Page Reclaim
What happens when memory runs low
What Is Page Reclaim?
When the system runs low on free memory, the kernel must reclaim pages from existing users. Page reclaim finds pages that can be freed or written to swap, making room for new allocations.
Memory Pressure
│
v
┌─────────────────┐
│ Page Reclaim │
├─────────────────┤
│ - File pages │──> Write dirty pages, drop clean
│ - Anonymous │──> Swap out
│ - Slab caches │──> Shrink caches
└─────────────────┘
│
v
Free Pages Available
Two Paths to Reclaim
1. Background Reclaim (kswapd)
kswapd is a per-node kernel thread that reclaims pages in the background when memory falls below the low watermark.

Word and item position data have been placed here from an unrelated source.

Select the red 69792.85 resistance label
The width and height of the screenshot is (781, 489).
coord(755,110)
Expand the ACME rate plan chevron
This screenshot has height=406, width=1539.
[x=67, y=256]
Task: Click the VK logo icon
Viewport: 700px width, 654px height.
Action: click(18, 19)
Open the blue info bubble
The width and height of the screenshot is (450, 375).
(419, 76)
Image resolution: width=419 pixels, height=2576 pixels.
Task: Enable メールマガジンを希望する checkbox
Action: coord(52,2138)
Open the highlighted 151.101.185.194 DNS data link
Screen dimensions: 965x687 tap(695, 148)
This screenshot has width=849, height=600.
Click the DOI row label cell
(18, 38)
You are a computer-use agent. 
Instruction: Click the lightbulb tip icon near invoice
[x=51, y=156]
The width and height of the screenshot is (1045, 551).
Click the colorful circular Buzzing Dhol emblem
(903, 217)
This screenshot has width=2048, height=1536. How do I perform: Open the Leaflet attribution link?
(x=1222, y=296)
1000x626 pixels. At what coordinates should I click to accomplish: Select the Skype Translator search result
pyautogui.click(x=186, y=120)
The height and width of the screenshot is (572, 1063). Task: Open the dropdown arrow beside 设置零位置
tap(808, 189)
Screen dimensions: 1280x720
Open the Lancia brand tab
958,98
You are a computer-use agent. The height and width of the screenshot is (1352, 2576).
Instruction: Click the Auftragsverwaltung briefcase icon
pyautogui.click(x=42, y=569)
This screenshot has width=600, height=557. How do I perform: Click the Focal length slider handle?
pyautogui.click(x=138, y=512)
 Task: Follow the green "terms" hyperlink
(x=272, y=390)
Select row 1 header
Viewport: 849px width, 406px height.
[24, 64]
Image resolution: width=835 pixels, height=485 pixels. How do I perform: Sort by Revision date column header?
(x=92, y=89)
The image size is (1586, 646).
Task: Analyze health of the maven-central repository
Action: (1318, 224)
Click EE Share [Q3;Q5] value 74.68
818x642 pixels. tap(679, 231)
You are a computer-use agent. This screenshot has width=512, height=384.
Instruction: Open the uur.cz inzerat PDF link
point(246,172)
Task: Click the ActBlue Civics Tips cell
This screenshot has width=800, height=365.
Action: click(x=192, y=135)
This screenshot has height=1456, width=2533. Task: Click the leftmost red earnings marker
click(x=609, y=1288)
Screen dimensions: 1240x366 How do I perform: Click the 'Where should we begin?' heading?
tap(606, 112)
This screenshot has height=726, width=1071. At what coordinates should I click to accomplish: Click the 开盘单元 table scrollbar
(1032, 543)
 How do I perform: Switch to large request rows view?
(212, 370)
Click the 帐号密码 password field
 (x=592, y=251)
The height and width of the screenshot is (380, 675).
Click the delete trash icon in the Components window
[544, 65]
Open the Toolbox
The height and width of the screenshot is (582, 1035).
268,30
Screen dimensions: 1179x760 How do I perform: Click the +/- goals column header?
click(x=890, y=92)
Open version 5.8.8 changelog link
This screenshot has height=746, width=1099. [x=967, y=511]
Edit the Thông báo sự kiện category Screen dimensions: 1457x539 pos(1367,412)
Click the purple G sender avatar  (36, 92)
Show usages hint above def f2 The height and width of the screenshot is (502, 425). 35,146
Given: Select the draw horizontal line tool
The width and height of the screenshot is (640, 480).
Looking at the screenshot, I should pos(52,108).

Free pages fall below low watermark
│
v
Wake kswapd
│
v
Reclaim pages until high watermark reached
│
v
kswapd sleeps
Key characteristic: Processes don't block. kswapd works asynchronously.
2. Direct Reclaim
When kswapd can't keep up and free pages fall below the min watermark, allocating processes must reclaim pages themselves.
Allocation request
│
v
Free pages < min?
│ yes
v
Direct reclaim (process blocks)
│
v
Retry allocation
Key characteristic: The allocating process blocks until pages are freed.
Watermarks
Each zone has three watermarks controlling reclaim behavior:
┌──────────────────┐
high ─────>│ │ Zone healthy, no action
├──────────────────┤
low ─────>│ Wake kswapd │ Background reclaim starts
├──────────────────┤
min ─────>│ Direct reclaim │ Allocating process helps
├──────────────────┤
│ OOM territory │ Kill processes
└──────────────────┘
Watermarks are derived from vm.min_free_kbytes:
# View watermarks
cat /proc/zoneinfo | grep -E "min|low|high"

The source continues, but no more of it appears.